Kuhn v. United States

26 F.2d 463 | 9th Cir. | 1928

26 F.2d 463 (1928)

KUHN et al.
v.
UNITED STATES.

No. 5162.

Circuit Court of Appeals, Ninth Circuit.

May 14, 1928.

Frank J. Hennessy and Marshall B. Woodworth, both of San Francisco, Cal., for plaintiffs in error Chew Fook Gum and K. C. Lee.

Frank J. Hennessy, of San Francisco, Cal., for plaintiffs in error Wong Tai and Albert Moon.

James B. O'Connor and Harold C. Faulkner, both of San Francisco, Cal., for plaintiff in error Kuhn.

Williams, Kelly, McDonald & Barry, of San Francisco, Cal., for plaintiff in error Leong Chung.

Thomas T. Califro, of San Francisco, Cal., for plaintiff in error Leong Duck.

Geo. J. Hatfield, U. S. Atty., and T. J. Sheridan, Asst. U. S. Atty., both of San Francisco, Cal.

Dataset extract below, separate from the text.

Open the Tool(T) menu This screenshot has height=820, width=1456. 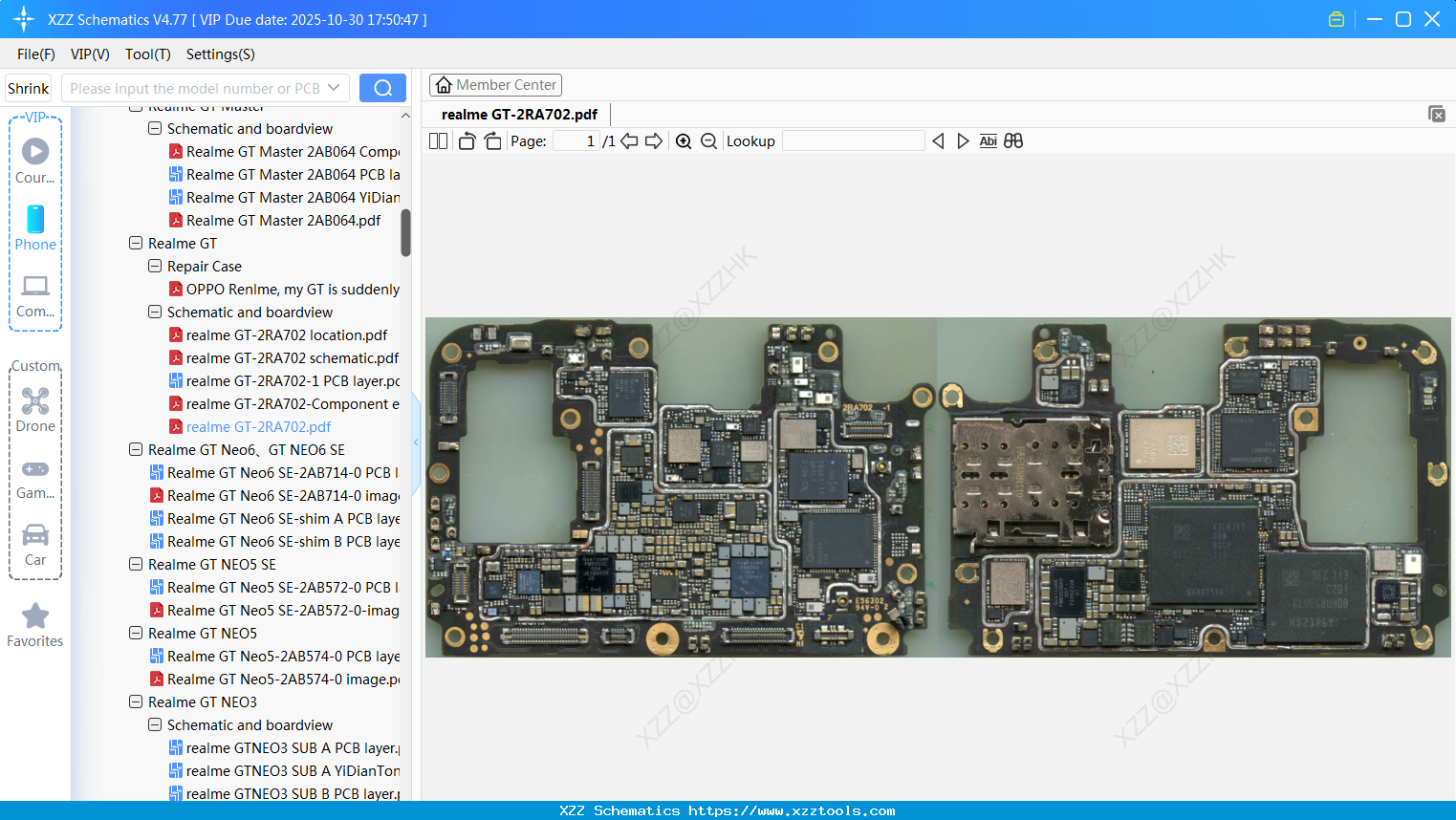[147, 54]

Before GILBERT, RUDKIN, and DIETRICH, Circuit Judges.

DIETRICH, Circuit Judge.

Upon a re-examination of the record, we have concluded that we were in error in holding the evidence sufficient to warrant a finding beyond reasonable doubt that the defendant Moon participated in the enterprise, with knowledge of its unlawful character. The most material circumstance against him is that he was on or about the Talbot the night the arms were taken on board. But they were in boxes or cases, and he may very well have been ignorant of the contents, or of their destination. We think, too, we failed to attach due significance to the fact that Borresen, who freely gave evidence for the government, at no time testified that there was any communication to Moon touching the real object of the voyage. Moon is not shown to have had any connection with any of the parties prior to his employment, and Borresen came into contact with him through an employment agency, where he engaged him to act as cabin boy at $40 per month, apparently a reasonable compensation. For some reason not disclosed, Moon either quit or was dismissed while the Talbot was at Coos Bay, and thereafter, so far as we are advised, he had nothing more to do with the enterprise. True, Borresen testified that either Swinehart or Gum told him, but not *464 in the presence of Moon, that Moon should have a half share, or $500 interest. But, giving to the rules of evidence in conspiracy cases the widest reasonable latitude, we are aware of no principle under which the declaration of one conspirator to another is competent to establish the connection of a third person with the conspiracy. Accordingly, as to Moon, the judgment below will be reversed, with directions for further proceedings not inconsistent herewith.

The petitions for rehearing presented by the other defendants are thought to be without merit, and are denied.